Broadcast and On-Demand TV Is Proving Challenging for Advertisers. Could TVOOH Be the Answer?

By Robert Hicks, Co-founder and CEO of C-Screens

This April, Netflix announced that it would cease publishing subscriber numbers and focus instead on user engagement metrics; a decision that spooked investors and saw its share price tumble nearly 5%. It comes just a few months after figures from BARB revealed that Netflix trails the BBC and ITV when it comes to viewing figures, and its output rarely makes a dent on its weekly list of the top 50 most-watched shows.

However, while Netflix is currently in the headlines, its travails reflect a much broader picture, and one that affects broadcast TV and on-demand/CTV services alike: consumer habits are changing and making it far harder for advertisers to understand where best to spend their precious budgets.

The impact of changing consumer behaviour

This is essentially a story of fragmentation. There are simply too many TV services competing for viewers and this is having a significant impact on ratings. Broadcast TV is experiencing significant  declines in weekly viewers. For instance, between 2014 and 2023, the number of TV programmes pulling in over four million viewers has halved. This downward trend has slowed a little, but commercial TV viewing was nevertheless 1.7% lower in 2023 than in 2022.

Many of these viewers are moving to SVOD, BVOD, and CTV. Last year, for instance, BVOD saw 23% growth, largely on the back of ITVX. SVOD is having a slightly tougher time of things, with subscriber levels flat or shrinking. According to recent ScreenThink research from MTM, for example, Netflix and Amazon Prime both experienced a 6% drop in user numbers between Q2 2022 and Q4 2023, with users citing cost and content wearout as the key reasons for leaving.

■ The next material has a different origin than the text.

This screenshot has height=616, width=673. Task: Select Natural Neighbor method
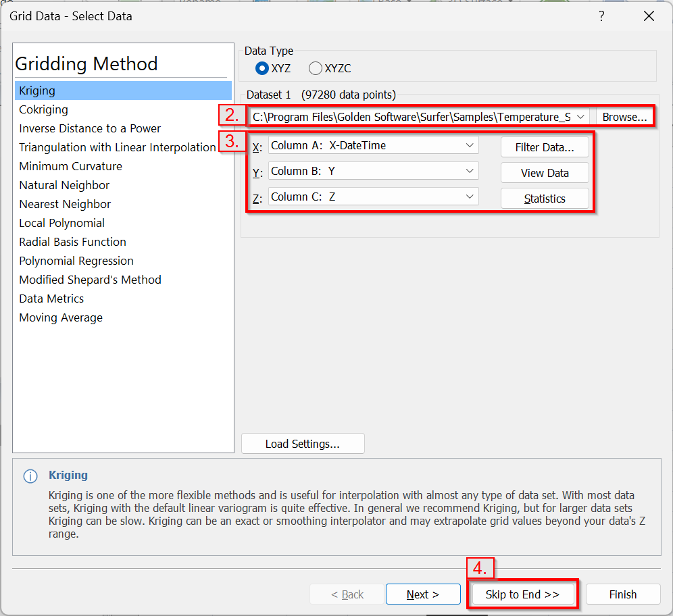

As consumers’ TV viewing habits continue to transform, advertisers are coming up against a range of other challenges. These include the ease with which viewers can skip ads on platforms like YouTube and Sky, brand safety challenges (making sure that ads do not appear next to unsuitable or undesirable content), and relevancy issues (guaranteeing that ads are served to the right audiences, at the time time, and in the right place, which is near-impossible in such a fragmented ecosystem). The list goes on.

Can TVOOH save the day?

Fortunately, a relatively new TV medium has emerged that addresses all these challenges, providing a way for advertisers to maximise their reach cost effectively. TV Out of Home (TVOOH) is a service that enables the viewing of live, playback, and on-demand TV content in high-dwell-time environments outside of the traditional home setting. This is achieved by placing screens in locations like shopping centres, pubs, hotels, airports, and gyms, where people watch TV as part of the broader environment. Unlike traditional out-of-home advertising like billboards and digital signage, TVOOH also includes audio, making for a more dynamic and engaging experience and potentially increasing the impact and memorability of the advertising.

As these screens are in contextually relevant locations, advertisers can engage consumers with premium content knowing that the message is time relevant and will be well received – such as providing Fashion TV content at retail locations, or traffic and travel content at motorway service stations. This hyper-relevance means that advertisers can be assured that they are reaching the right audiences at scale and are doing so in 100% brand-safe environments. TVOOH is therefore like linear broadcast TV when it is at its best: mass scale, non-skippable, targetted, and safe.

Embedding transparency and accountability in TVOOH

However, for TVOOH to live up to its promise, transparency and accountability are key. Advertisers need an alternative to the opaque world of on-demand, one that is as rigorous around impacts and ratings as linear broadcast.

At present, the TVOOH market is not regulated, so the companies in the sector must chart their own course. That means holding TVOOH businesses up to the most rigorous and transparent standards. It is for this reason that C-Screens engaged RSMB, the auditor that informs BARB’s ratings, to audit our own reach and impacts. By seeking robust third-party accreditation in this way, TVOOH providers can put their services on a par with the planning, execution, and measurement capabilities of linear TV, helping create consistency, trust and accountability for advertisers.

This of course requires a solid data foundation. Here, the best TVOOH propositions are as data rich as any linear TV alternative. A broad variety of sources such as first-party data from landowners and telco subscriber data are readily available and can be augmented with proprietary measuring devices and addressable audience data from QR-promos run over the out-of-home screens. With this data foundation in place, TVOOH can uncover precise and granular information on viewers – a goldmine for advertisers.

There’s no getting away from the fact that technological changes and shifting consumer habits are disrupting the TV advertising industry. The good news is that alternatives like TVOOH mean that these changes are not all negative for advertisers. By leveraging transparent and accountable TVOOH offerings that are underpinned by robust reporting and measurement, advertisers can reach their ideal audiences in new and exciting ways, and at the scale required.